╭─ Supplied data
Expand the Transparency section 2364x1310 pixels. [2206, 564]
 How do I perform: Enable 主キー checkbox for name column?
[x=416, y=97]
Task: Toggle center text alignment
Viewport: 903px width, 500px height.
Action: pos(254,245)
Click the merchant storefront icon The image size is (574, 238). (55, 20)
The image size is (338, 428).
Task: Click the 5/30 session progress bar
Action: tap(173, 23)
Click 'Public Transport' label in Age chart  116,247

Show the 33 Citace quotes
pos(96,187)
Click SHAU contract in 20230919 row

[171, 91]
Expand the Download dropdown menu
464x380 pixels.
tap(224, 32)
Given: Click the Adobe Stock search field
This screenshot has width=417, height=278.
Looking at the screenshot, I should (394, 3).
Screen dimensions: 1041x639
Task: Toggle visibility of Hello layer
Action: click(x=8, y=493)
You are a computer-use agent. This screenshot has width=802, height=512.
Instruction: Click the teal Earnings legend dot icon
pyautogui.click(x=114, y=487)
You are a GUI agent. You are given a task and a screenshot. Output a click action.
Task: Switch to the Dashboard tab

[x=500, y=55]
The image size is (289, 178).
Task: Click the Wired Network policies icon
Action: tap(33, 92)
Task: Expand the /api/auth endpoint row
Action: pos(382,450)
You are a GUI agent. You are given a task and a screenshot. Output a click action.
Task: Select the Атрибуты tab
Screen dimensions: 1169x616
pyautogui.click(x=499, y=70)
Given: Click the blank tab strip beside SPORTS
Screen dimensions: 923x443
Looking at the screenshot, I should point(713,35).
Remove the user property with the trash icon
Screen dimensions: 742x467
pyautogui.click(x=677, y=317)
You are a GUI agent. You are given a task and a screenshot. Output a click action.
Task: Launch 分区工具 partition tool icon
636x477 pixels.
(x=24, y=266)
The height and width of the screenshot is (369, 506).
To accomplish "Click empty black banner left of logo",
╰─
• Problem statement
Duplicate all of the lines above without any changes.

• The result
Expand the Transparency section 2364x1310 pixels. [2206, 564]
 How do I perform: Enable 主キー checkbox for name column?
[x=416, y=97]
Task: Toggle center text alignment
Viewport: 903px width, 500px height.
Action: pos(254,245)
Click the merchant storefront icon The image size is (574, 238). (55, 20)
The image size is (338, 428).
Task: Click the 5/30 session progress bar
Action: tap(173, 23)
Click 'Public Transport' label in Age chart  116,247

Show the 33 Citace quotes
pos(96,187)
Click SHAU contract in 20230919 row

[171, 91]
Expand the Download dropdown menu
464x380 pixels.
tap(224, 32)
Given: Click the Adobe Stock search field
This screenshot has width=417, height=278.
Looking at the screenshot, I should (394, 3).
Screen dimensions: 1041x639
Task: Toggle visibility of Hello layer
Action: click(x=8, y=493)
You are a computer-use agent. This screenshot has width=802, height=512.
Instruction: Click the teal Earnings legend dot icon
pyautogui.click(x=114, y=487)
You are a GUI agent. You are given a task and a screenshot. Output a click action.
Task: Switch to the Dashboard tab

[x=500, y=55]
The image size is (289, 178).
Task: Click the Wired Network policies icon
Action: tap(33, 92)
Task: Expand the /api/auth endpoint row
Action: pos(382,450)
You are a GUI agent. You are given a task and a screenshot. Output a click action.
Task: Select the Атрибуты tab
Screen dimensions: 1169x616
pyautogui.click(x=499, y=70)
Given: Click the blank tab strip beside SPORTS
Screen dimensions: 923x443
Looking at the screenshot, I should point(713,35).
Remove the user property with the trash icon
Screen dimensions: 742x467
pyautogui.click(x=677, y=317)
You are a GUI agent. You are given a task and a screenshot. Output a click action.
Task: Launch 分区工具 partition tool icon
636x477 pixels.
(x=24, y=266)
The height and width of the screenshot is (369, 506).
To accomplish "Click empty black banner left of logo",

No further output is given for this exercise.